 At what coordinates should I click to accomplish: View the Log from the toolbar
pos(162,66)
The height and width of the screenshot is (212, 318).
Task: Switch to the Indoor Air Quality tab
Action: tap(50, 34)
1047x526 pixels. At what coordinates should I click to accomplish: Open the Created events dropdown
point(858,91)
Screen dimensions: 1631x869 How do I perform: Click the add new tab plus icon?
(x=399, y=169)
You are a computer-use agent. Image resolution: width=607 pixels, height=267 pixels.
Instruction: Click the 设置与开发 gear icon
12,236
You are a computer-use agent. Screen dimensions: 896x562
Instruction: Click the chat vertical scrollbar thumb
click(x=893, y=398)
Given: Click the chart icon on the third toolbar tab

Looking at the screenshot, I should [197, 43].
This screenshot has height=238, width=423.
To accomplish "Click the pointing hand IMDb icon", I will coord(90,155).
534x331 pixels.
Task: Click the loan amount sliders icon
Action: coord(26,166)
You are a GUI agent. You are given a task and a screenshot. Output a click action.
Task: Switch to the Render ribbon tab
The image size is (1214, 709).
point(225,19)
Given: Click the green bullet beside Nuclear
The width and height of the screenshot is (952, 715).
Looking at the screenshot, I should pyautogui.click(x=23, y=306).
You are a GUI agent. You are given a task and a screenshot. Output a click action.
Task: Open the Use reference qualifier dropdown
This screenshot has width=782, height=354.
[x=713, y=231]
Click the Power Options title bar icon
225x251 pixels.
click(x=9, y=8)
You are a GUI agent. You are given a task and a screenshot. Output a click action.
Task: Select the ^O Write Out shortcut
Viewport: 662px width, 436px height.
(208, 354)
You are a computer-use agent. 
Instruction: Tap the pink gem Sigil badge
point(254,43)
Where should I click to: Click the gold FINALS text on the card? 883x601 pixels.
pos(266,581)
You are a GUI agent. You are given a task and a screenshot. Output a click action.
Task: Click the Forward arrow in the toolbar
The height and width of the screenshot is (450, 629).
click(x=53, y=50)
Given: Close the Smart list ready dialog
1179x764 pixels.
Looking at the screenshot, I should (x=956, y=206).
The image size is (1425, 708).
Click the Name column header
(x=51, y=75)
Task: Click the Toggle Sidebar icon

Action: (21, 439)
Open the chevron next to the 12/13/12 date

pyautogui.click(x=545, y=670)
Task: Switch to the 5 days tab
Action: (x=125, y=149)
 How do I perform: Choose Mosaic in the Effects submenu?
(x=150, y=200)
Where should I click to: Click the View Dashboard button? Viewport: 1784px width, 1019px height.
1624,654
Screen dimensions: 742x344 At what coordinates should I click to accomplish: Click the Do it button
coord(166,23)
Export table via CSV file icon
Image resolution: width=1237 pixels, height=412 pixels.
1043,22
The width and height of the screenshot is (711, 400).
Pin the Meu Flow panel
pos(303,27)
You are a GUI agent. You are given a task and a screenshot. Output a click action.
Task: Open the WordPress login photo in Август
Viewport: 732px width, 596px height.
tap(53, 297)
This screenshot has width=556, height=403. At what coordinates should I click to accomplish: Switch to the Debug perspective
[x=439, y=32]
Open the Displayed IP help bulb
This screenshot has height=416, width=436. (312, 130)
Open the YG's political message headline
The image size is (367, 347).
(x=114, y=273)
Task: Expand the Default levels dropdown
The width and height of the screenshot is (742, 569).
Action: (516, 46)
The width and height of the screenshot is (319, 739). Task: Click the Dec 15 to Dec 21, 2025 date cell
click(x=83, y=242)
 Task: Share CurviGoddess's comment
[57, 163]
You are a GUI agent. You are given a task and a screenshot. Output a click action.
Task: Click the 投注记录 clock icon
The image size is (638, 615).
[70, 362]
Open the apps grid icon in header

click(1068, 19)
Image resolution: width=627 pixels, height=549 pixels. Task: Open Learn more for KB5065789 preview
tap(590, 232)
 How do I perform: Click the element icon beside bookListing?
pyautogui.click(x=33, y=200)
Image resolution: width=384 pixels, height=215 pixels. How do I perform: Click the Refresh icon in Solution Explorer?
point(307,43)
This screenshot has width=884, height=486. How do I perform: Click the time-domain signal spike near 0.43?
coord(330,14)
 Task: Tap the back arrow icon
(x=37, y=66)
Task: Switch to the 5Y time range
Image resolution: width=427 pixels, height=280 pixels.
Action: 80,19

- Work to complete
The material is to be written out again in full, with no word altered.

- Response area
 At what coordinates should I click to accomplish: View the Log from the toolbar
pos(162,66)
The height and width of the screenshot is (212, 318).
Task: Switch to the Indoor Air Quality tab
Action: tap(50, 34)
1047x526 pixels. At what coordinates should I click to accomplish: Open the Created events dropdown
point(858,91)
Screen dimensions: 1631x869 How do I perform: Click the add new tab plus icon?
(x=399, y=169)
You are a computer-use agent. Image resolution: width=607 pixels, height=267 pixels.
Instruction: Click the 设置与开发 gear icon
12,236
You are a computer-use agent. Screen dimensions: 896x562
Instruction: Click the chat vertical scrollbar thumb
click(x=893, y=398)
Given: Click the chart icon on the third toolbar tab

Looking at the screenshot, I should [197, 43].
This screenshot has height=238, width=423.
To accomplish "Click the pointing hand IMDb icon", I will coord(90,155).
534x331 pixels.
Task: Click the loan amount sliders icon
Action: coord(26,166)
You are a GUI agent. You are given a task and a screenshot. Output a click action.
Task: Switch to the Render ribbon tab
The image size is (1214, 709).
point(225,19)
Given: Click the green bullet beside Nuclear
The width and height of the screenshot is (952, 715).
Looking at the screenshot, I should pyautogui.click(x=23, y=306).
You are a GUI agent. You are given a task and a screenshot. Output a click action.
Task: Open the Use reference qualifier dropdown
This screenshot has width=782, height=354.
[x=713, y=231]
Click the Power Options title bar icon
225x251 pixels.
click(x=9, y=8)
You are a GUI agent. You are given a task and a screenshot. Output a click action.
Task: Select the ^O Write Out shortcut
Viewport: 662px width, 436px height.
(208, 354)
You are a computer-use agent. 
Instruction: Tap the pink gem Sigil badge
point(254,43)
Where should I click to: Click the gold FINALS text on the card? 883x601 pixels.
pos(266,581)
You are a GUI agent. You are given a task and a screenshot. Output a click action.
Task: Click the Forward arrow in the toolbar
The height and width of the screenshot is (450, 629).
click(x=53, y=50)
Given: Close the Smart list ready dialog
1179x764 pixels.
Looking at the screenshot, I should (x=956, y=206).
The image size is (1425, 708).
Click the Name column header
(x=51, y=75)
Task: Click the Toggle Sidebar icon

Action: (21, 439)
Open the chevron next to the 12/13/12 date

pyautogui.click(x=545, y=670)
Task: Switch to the 5 days tab
Action: (x=125, y=149)
 How do I perform: Choose Mosaic in the Effects submenu?
(x=150, y=200)
Where should I click to: Click the View Dashboard button? Viewport: 1784px width, 1019px height.
1624,654
Screen dimensions: 742x344 At what coordinates should I click to accomplish: Click the Do it button
coord(166,23)
Export table via CSV file icon
Image resolution: width=1237 pixels, height=412 pixels.
1043,22
The width and height of the screenshot is (711, 400).
Pin the Meu Flow panel
pos(303,27)
You are a GUI agent. You are given a task and a screenshot. Output a click action.
Task: Open the WordPress login photo in Август
Viewport: 732px width, 596px height.
tap(53, 297)
This screenshot has width=556, height=403. At what coordinates should I click to accomplish: Switch to the Debug perspective
[x=439, y=32]
Open the Displayed IP help bulb
This screenshot has height=416, width=436. (312, 130)
Open the YG's political message headline
The image size is (367, 347).
(x=114, y=273)
Task: Expand the Default levels dropdown
The width and height of the screenshot is (742, 569).
Action: (516, 46)
The width and height of the screenshot is (319, 739). Task: Click the Dec 15 to Dec 21, 2025 date cell
click(x=83, y=242)
 Task: Share CurviGoddess's comment
[57, 163]
You are a GUI agent. You are given a task and a screenshot. Output a click action.
Task: Click the 投注记录 clock icon
The image size is (638, 615).
[70, 362]
Open the apps grid icon in header

click(1068, 19)
Image resolution: width=627 pixels, height=549 pixels. Task: Open Learn more for KB5065789 preview
tap(590, 232)
 How do I perform: Click the element icon beside bookListing?
pyautogui.click(x=33, y=200)
Image resolution: width=384 pixels, height=215 pixels. How do I perform: Click the Refresh icon in Solution Explorer?
point(307,43)
This screenshot has width=884, height=486. How do I perform: Click the time-domain signal spike near 0.43?
coord(330,14)
 Task: Tap the back arrow icon
(x=37, y=66)
Task: Switch to the 5Y time range
Image resolution: width=427 pixels, height=280 pixels.
Action: 80,19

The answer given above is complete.